By Jim Bleyer
The Florida Department of Transportation plan to widen Interstate-275 with an express toll lane, known as TBX, faces burgeoning opposition from social and environmental activists as well as those who believe it is poor transportation policy.
The DOT’s failure to consider the fracturing of neighborhoods along the proposed expansion and the environmental consequences has commanded the attention of the U.S. Department of Transportation which must enforce Title VI of the Civil Rights Act.
“The TBX favors the high-income population over the low-income population who until now, have had no say in the proposal,” said Beverly Ward, a highly-credentialed, independent consultant who has conducted numerous transportation and transit-related research projects for a variety of state and federal agencies.

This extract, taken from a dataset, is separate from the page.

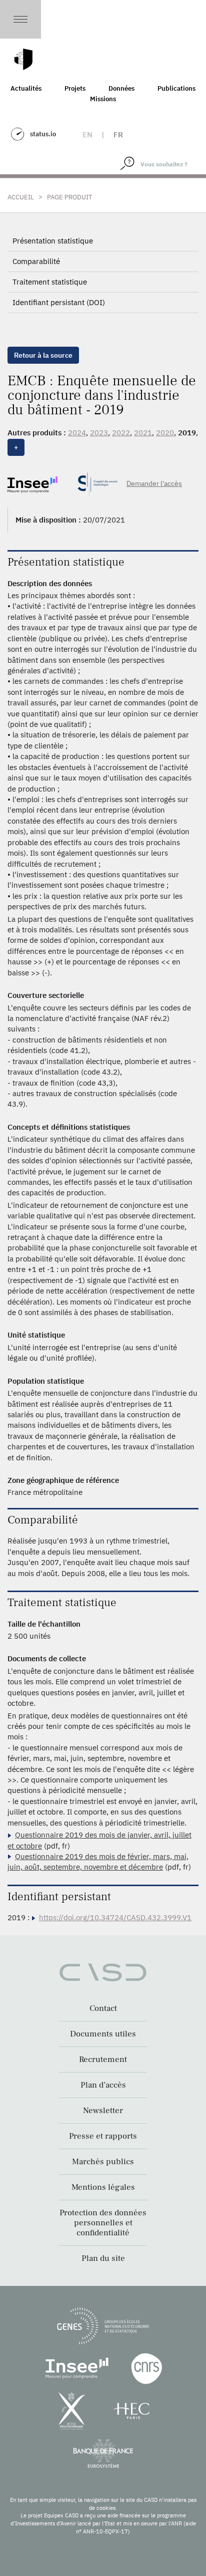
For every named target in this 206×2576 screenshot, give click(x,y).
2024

Speaking to the Tampa Bay Sierra Club conservation committee, Ward pointed out the U.S. interstate highway system was originally not intended to go through cities. Other metropolitan areas are replacing highways that traverse municipalities with parks and pedestrian-oriented neighborhoods nstead of displacing disenfranchised populations, she said, adding the TBX “is a mid-twentieth century solution to a 21st century problem.”
Ward’s audience is a natural ally. The national Sierra Club, some 2.3 million members strong, opposes any expansion of the interstate highway system.
The local Metropolitan Planning Organization did not have a civil rights point person when the TBX scheme was hatched and meaningful public involvement, until recently, was non-existent. Meanwhile, Governor Rick Scott’s office and the Florida Department of Transportation have been acting as if the TBX is a fait accompli. The FDOT TBX website propagandizes one side of the issue to the extreme, labeling affected neighborhoods as “reconnected.”
Doug Hecox, spokesman for the Federal Highway Administration, told Tampa Bay Beat his agency devotes “a lot of manpower” to environmental justice. He assured us all elements of the community will have the opportunity to weigh in on both sides of the TBX issue.
Hecox would not put a timeline on the FHA investigation of possible civil rights violations involving TBX.